Objective A: In the passage on the Clinton campaign's polling, what was Clinton's support in the Rasmussen daily tracking poll as of December 5?
Objective B: Continue the passage on the Clinton campaign's Iowa strategy from the point where it stops.

* Begin Given passage *

Meanwhile, as Iowa polls generally show an Obama rise, a Clinton slide, and an Edwards hover close behind in third, Clinton campaign internet director Peter Daou circulated two Iowa polls that showed Clinton out front, sighing, “We’ll see how much attention these polls get.” But it turned out that those polls were taken prior to the newer wave of surveys, one from November 7 to 25, the other from November 6 to 18. The bulk of the interviews on each were conducted before the meltdown began. Clinton aide Daou got caught trying to peddle older polls as new ones (an indication of just how important perceptions of inevitability are to the Clinton campaign not only on a propaganda level, but also for its self-image: after months of using Clinton’s lead in the polls to smack all criticism by rivals, the campaign is losing its number-one rationale for existing: it’s much-heralded lead in the polls.)
Clinton’s national lead has also begun to tank. As of December 5, the Rasmussen daily tracking poll had Clinton with 34 percent – her lowest support in the history of the tracking poll that began last July – with Obama at 24 and Edwards at 16 (prior to Thanksgiving, she enjoyed a 24-point lead over Obama; that’s been more than halved in less than two weeks). Typically, the “Iowa bounce” gives the caucus winner a 12 to 20 point surge in New Hampshire, which next year votes on January 8.
It may be that Clinton and her strategists have already written off Iowa and seek to diminish its importance so as to later be able to bounce back from a defeat there while attempting to influence which of her rivals emerges stronger on January 3. Her attacks on Obama are reminiscent of the famous “murder-suicide” crossfire, four years ago, between Howard Dean and Dick Gephardt, who had been first and second in the polls until the week before the caucuses. Both went negative on the other and Iowa voters chose the more positive candidacies of John Kerry and Edwards over the frontrunners on caucus night. National Review’s Rick Lowry paraphrases Major Garrett on Fox News’ take on the Democratic contest: “Hillary is probably going after Obama so hard in Iowa because she can afford to have Edwards win there in a way she can’t with Obama.”

* End Given passage *
* Begin Data *

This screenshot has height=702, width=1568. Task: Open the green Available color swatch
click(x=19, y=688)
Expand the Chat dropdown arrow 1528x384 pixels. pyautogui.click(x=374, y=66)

* End Data *

Expected answer A: 34 percent

Expected answer B:
I tend to agree with those conservative commentators: Clinton’s intent is to drag Obama into the mud pit with her. If she’s likely to crash in Iowa, why not set up the under-funded Edwards to emerge as her chief rival when she can bury Edwards later on from California to New York Island under an avalanche of TV ads? But Obama (who has slightly out-raised Clinton in the money race, and has the warchest to go toe-to-toe with her for months on end), also aware of caucus history, hasn’t bitten on that hook.
It may be that it was Clinton that fell into an Obama-laid trap when she launched the negative attacks. As Andrew Romano of Newsweek wrote, “while Obama’s ‘politics of hope’ once prevented him from criticizing Clinton without appearing hypocritical, it now allows him to dismiss every clever (but ultimately insubstantial) Clinton charge as proof that she’s playing ‘politics as usual’ – thereby boosting Obama’s outsider appeal. What was bad for offense is now good for defense. Listening to Obama characterize Clinton as a typical pol is one thing; he did that for months to little effect. But watching him bait her into behaving like one is another. It’s much more convincing.”
The Clinton attacks on a ten-year-old Obama, a third-grade Obama and Obama the kindergartner also carry the sleazy underside of thinly veiled back-up to right-wing smears suggesting that those years he spent abroad in an Islamic land mean he’s not really a Christian (Obama is a member of the United Church of Christ). The Washington Post’s November 28 page-one story on “Obama’s Muslim Ties,” which has now been openly criticized by two of the newspaper’s reporters, one of the daily’s cartoonists and even the editor of the same story (the Post ombudsman is expected to weigh in against the piece on Sunday) did not come out of thin air: the spin, as with all major works by over-extended daily newspaper political reporters, was pushed and spoon-fed by a rival campaign. There’s no way to prove or disprove which made the attack. But in that context came a December 5 revelation that an Iowa county chair for Clinton by the name of Judy Rose had forwarded an email that whacked Obama with the slur: “The Muslims have said they plan on destroying the U.S. from the inside out, what better way to start than at the highest level – through the President of the United States, one of their own!!!!” The Clinton campaign called for that county chair’s resignation only after her emails became grist for political blogs on Wednesday.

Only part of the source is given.